## YOUR INSTRUCTIONS
Find the line with "876x475 pixels. At" in the records below. Output exactly from there until after the line with "Screen dimensions: 458x368", without pictures.

DATA FOR PROCESSING Start Marker

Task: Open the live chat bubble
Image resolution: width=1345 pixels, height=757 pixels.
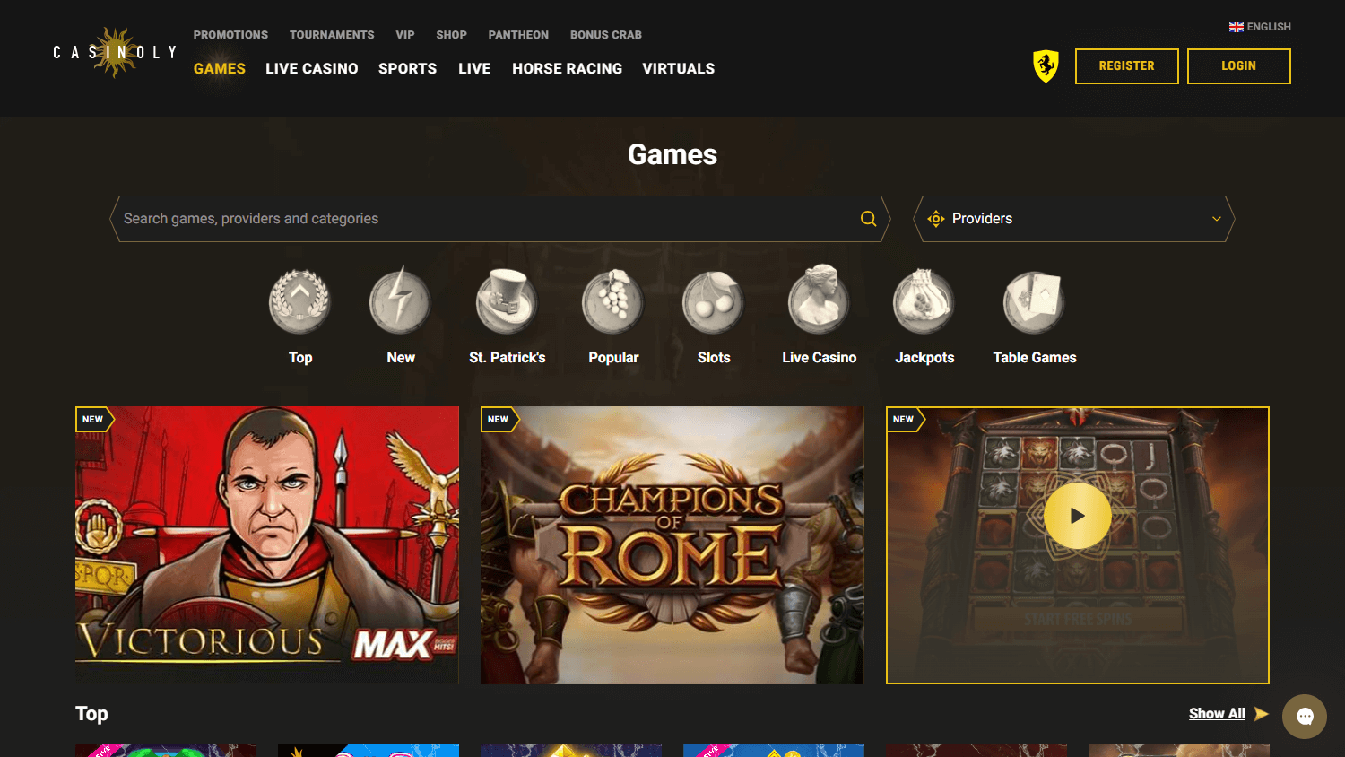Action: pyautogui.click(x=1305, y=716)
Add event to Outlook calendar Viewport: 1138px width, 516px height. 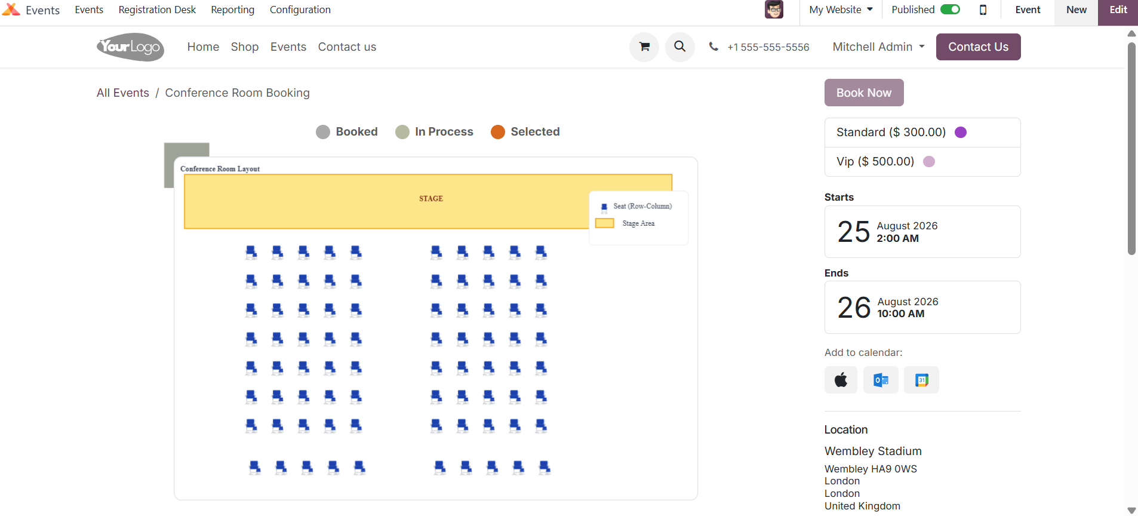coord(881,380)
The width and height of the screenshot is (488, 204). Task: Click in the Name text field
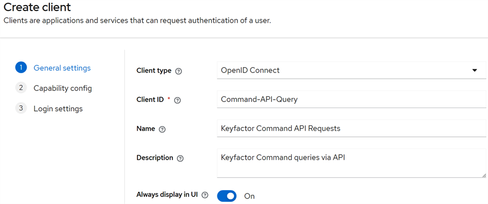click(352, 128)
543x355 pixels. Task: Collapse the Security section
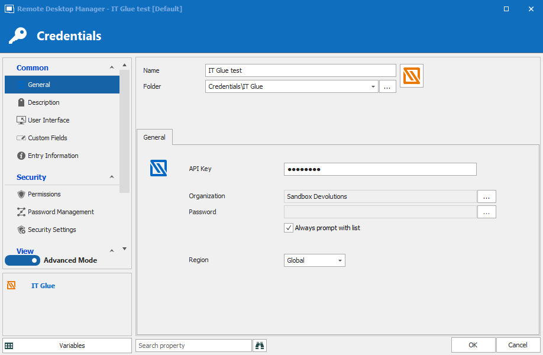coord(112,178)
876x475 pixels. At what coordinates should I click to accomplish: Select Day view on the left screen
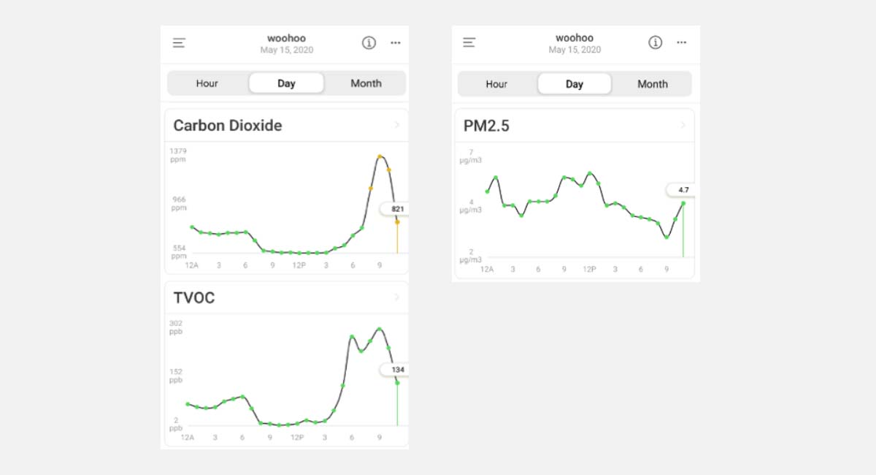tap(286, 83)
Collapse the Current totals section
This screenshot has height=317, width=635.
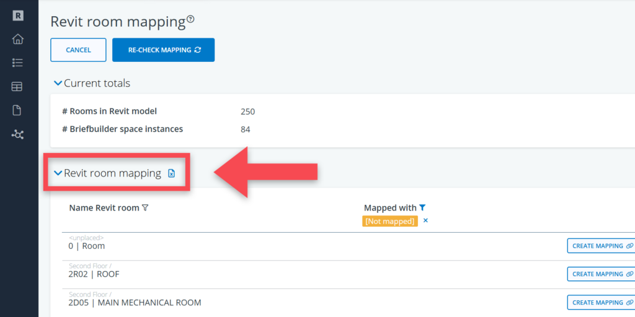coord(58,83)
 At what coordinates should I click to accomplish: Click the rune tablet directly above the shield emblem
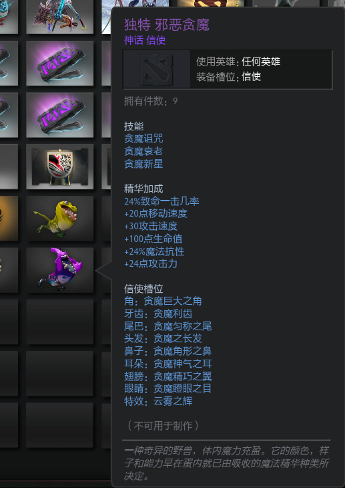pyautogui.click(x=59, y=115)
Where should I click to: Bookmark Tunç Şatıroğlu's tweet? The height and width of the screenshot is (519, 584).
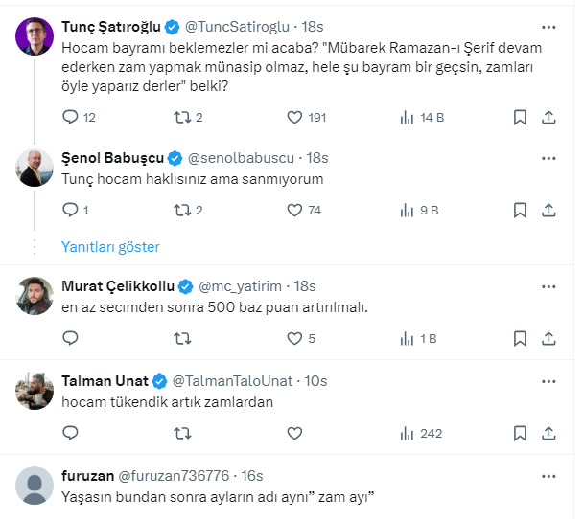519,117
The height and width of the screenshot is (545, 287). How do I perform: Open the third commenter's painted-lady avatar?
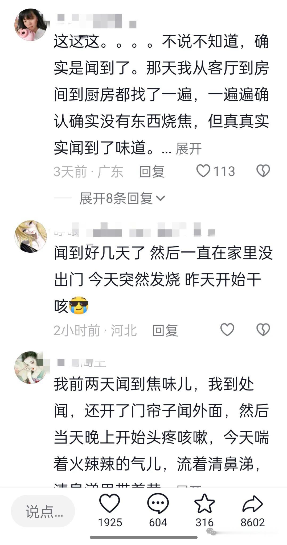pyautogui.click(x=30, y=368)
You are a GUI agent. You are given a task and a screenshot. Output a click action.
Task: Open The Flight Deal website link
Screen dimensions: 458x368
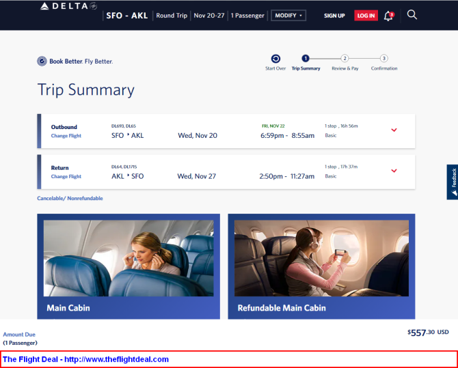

DATA FOR PROCESSING End Marker
DATA FOR PROCESSING Start Marker

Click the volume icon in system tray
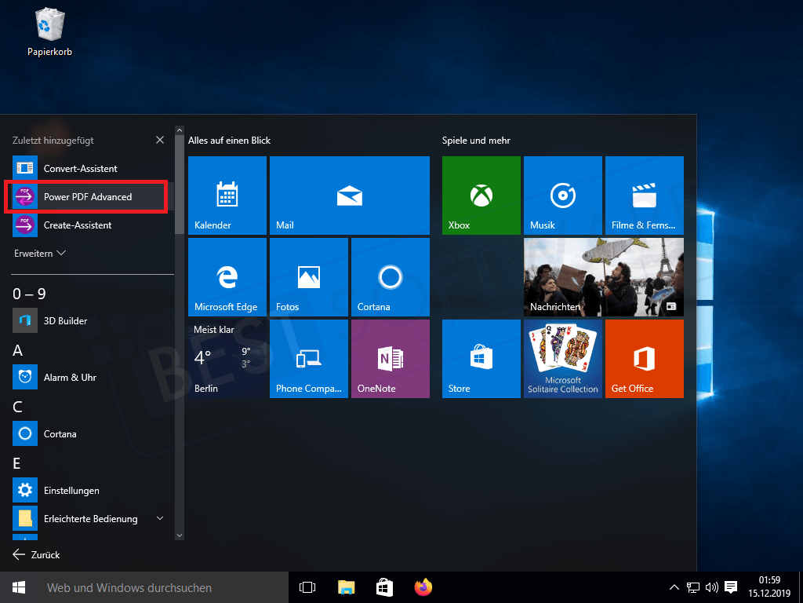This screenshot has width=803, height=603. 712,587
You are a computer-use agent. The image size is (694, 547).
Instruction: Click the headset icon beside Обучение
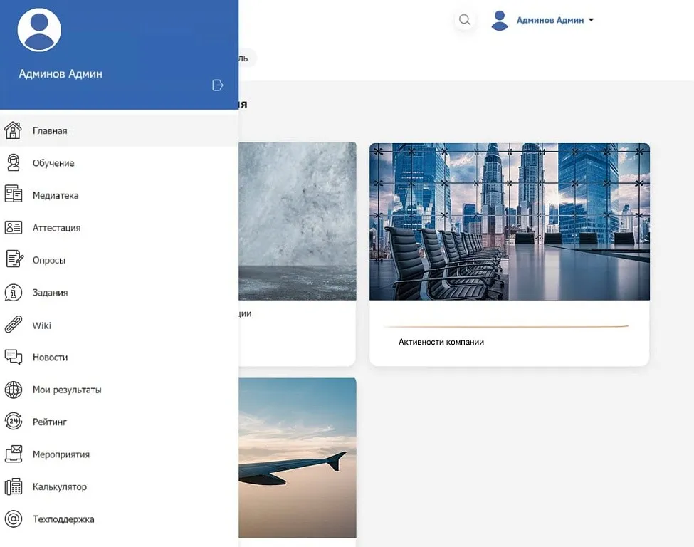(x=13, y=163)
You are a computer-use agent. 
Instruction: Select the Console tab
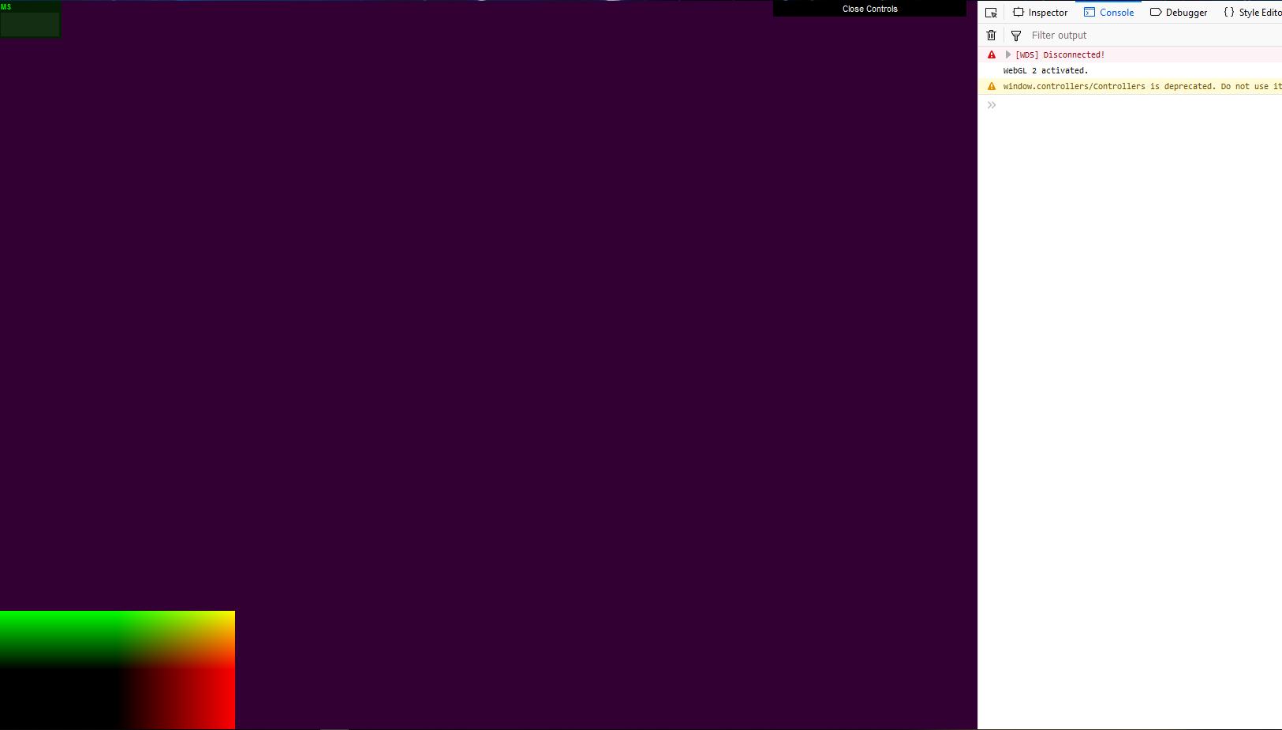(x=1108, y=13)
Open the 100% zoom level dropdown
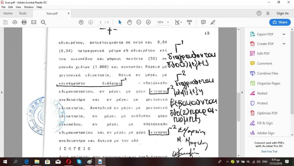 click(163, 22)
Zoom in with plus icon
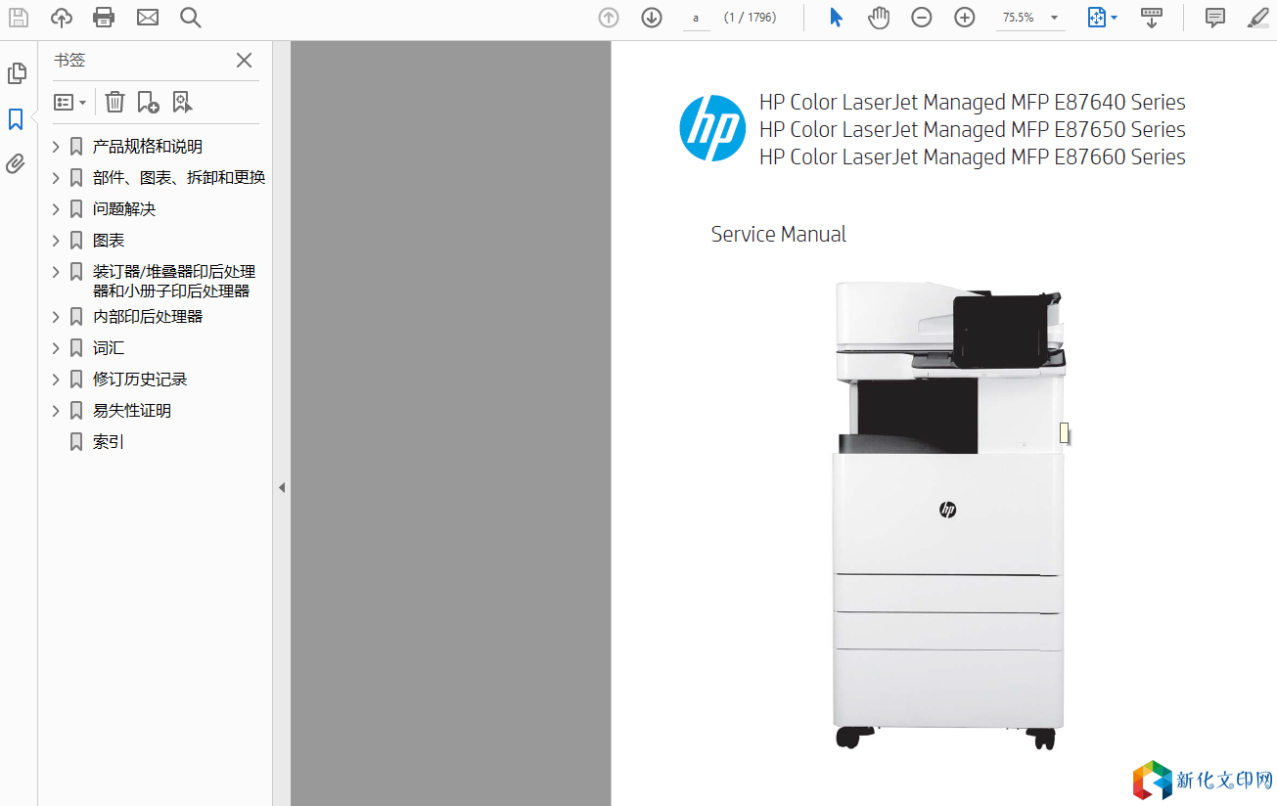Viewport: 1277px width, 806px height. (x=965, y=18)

DATA FOR PROCESSING End Marker

## ANSWER FOR THE TASK
876x475 pixels. At what coordinates should I click to accomplish: Select Day view on the left screen
tap(286, 83)
Collapse the Current totals section
This screenshot has height=317, width=635.
coord(58,83)
 At what coordinates should I click to accomplish: Click the rune tablet directly above the shield emblem
pyautogui.click(x=59, y=115)
Where should I click to: Bookmark Tunç Şatıroğlu's tweet? The height and width of the screenshot is (519, 584).
519,117
The height and width of the screenshot is (545, 287). How do I perform: Open the third commenter's painted-lady avatar?
pyautogui.click(x=30, y=368)
You are a GUI agent. You are given a task and a screenshot. Output a click action.
Task: Open The Flight Deal website link
Screen dimensions: 458x368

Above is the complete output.